I have a shim stack here, some ideas of how to change it and would like to get some comments from you guys.

The bike is a 2001 KTM 520EXC with 43 WP USD forks and we are talking about a fast outdoor MX track. If the suspension works on this track, I also like it for enduro riding.

Problems with forks (the rear PDS works surprisingly good):

1) severe headshake when braking hard over braking bumps and not being over the rear of the bike
2) deflecting off sharp edges when accelerating
3) bottoming
4) fork soft on LS-comp, but I don't want to go in to far on the comp-clickers - IMHO oil has to flow.

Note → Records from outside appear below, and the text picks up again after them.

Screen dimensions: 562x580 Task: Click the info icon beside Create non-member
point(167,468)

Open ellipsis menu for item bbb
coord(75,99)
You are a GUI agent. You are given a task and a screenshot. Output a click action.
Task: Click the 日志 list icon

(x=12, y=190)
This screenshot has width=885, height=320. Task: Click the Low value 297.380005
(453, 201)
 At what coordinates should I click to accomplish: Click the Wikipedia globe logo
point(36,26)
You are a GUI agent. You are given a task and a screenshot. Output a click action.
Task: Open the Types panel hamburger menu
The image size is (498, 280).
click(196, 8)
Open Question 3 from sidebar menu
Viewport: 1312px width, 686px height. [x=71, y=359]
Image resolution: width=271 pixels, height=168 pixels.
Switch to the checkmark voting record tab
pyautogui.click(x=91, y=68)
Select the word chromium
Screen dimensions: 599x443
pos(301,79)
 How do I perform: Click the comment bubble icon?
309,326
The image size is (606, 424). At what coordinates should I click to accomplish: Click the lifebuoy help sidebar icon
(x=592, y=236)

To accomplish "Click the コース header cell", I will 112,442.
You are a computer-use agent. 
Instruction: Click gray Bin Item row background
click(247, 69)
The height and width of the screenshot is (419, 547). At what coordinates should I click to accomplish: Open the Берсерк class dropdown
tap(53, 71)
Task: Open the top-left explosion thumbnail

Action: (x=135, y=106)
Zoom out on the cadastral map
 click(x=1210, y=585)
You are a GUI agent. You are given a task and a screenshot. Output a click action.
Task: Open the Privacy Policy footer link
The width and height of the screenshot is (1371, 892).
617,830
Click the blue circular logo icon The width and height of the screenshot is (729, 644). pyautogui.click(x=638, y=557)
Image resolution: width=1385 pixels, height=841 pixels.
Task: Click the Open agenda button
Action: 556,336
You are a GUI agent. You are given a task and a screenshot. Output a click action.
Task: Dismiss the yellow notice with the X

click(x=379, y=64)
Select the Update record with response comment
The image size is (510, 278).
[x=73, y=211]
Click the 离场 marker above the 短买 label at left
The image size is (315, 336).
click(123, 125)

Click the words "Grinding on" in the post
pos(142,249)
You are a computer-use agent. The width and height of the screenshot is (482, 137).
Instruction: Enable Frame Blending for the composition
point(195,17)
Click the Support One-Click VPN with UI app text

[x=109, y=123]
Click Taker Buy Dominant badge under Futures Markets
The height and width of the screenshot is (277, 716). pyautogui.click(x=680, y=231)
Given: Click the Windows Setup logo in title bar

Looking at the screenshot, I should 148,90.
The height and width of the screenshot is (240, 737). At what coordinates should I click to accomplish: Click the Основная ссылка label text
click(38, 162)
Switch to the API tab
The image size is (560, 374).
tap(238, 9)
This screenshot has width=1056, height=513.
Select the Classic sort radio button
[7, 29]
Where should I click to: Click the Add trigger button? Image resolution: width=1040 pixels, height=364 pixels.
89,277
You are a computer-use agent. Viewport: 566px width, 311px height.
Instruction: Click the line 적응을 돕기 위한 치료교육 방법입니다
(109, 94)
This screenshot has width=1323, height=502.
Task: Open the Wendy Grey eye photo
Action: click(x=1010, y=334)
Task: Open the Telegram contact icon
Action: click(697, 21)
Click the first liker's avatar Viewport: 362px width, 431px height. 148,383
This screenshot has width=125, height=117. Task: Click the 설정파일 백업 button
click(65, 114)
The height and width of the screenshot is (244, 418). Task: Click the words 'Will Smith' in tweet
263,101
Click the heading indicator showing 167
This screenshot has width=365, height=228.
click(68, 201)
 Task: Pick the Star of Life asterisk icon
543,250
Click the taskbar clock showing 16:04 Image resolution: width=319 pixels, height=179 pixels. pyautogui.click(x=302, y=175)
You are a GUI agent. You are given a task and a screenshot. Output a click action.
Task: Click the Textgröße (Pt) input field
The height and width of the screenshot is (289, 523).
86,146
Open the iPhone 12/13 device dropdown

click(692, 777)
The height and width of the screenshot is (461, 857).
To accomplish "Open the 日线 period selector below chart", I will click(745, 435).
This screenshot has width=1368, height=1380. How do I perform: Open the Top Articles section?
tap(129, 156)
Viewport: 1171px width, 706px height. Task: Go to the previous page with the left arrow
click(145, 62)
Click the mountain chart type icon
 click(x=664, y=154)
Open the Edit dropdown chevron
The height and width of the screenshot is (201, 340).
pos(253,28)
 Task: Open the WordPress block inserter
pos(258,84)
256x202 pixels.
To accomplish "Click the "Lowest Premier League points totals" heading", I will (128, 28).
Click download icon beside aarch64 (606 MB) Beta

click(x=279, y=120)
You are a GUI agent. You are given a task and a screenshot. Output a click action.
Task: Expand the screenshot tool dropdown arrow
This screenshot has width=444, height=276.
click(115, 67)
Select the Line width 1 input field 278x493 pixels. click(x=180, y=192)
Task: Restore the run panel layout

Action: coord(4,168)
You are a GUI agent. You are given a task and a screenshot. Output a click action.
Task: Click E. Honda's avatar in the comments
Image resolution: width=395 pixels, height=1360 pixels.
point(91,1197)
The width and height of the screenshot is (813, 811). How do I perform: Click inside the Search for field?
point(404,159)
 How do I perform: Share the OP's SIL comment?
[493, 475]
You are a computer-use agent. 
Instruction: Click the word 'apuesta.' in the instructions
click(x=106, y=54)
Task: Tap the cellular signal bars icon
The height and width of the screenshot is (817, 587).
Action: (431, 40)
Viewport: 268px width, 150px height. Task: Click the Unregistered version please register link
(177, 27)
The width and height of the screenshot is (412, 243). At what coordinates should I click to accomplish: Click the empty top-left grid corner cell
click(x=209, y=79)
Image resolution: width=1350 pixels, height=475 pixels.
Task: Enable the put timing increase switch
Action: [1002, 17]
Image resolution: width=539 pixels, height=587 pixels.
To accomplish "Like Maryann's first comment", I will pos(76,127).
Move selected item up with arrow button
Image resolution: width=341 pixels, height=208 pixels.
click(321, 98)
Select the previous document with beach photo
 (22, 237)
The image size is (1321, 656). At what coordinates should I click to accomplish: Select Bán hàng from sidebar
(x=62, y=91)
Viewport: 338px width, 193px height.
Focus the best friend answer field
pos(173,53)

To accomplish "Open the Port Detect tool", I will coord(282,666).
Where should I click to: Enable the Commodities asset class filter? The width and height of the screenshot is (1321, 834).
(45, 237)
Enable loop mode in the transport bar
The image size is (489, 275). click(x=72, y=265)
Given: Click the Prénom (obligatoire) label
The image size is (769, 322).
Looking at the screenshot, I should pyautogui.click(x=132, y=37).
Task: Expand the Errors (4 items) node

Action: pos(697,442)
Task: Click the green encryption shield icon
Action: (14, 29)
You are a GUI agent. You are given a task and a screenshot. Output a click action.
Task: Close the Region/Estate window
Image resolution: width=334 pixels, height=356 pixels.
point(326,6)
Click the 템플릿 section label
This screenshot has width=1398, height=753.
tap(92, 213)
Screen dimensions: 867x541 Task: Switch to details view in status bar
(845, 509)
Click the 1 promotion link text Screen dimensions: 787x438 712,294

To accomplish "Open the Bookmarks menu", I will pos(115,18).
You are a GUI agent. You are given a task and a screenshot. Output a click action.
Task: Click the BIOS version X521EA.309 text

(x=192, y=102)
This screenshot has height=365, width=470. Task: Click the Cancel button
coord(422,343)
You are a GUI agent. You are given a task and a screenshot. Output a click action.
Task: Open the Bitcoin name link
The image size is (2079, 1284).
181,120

Springs are balanced and seem fine to me.

Shim stack:

24 x 0.1 2x
12 x 0.15 1x (crossover)
22 x 0.1
20 x 0.1
18 x 0.1
16 x 0.1
14 x 0.1
10 x 0.3

Ideas:
1) widen gap in middle of HSC-stack to get rid of the deflecting
2) add shims ( 12x0.1, 11x0.1 at end of HSC stack to stop bottoming
3) add 24x0.1 shim in LSC stack to make fork a little firmer and fight headshake

Idea No. 1 has been realized with exchanging the 18x0.1 and 16x0.1 shims with a 19x0.1 and 17x0.1 shim. Oil level has been raised by 10mm to fight bottoming, but due to lack of shims idea no.2 and 3. could't be realized so far.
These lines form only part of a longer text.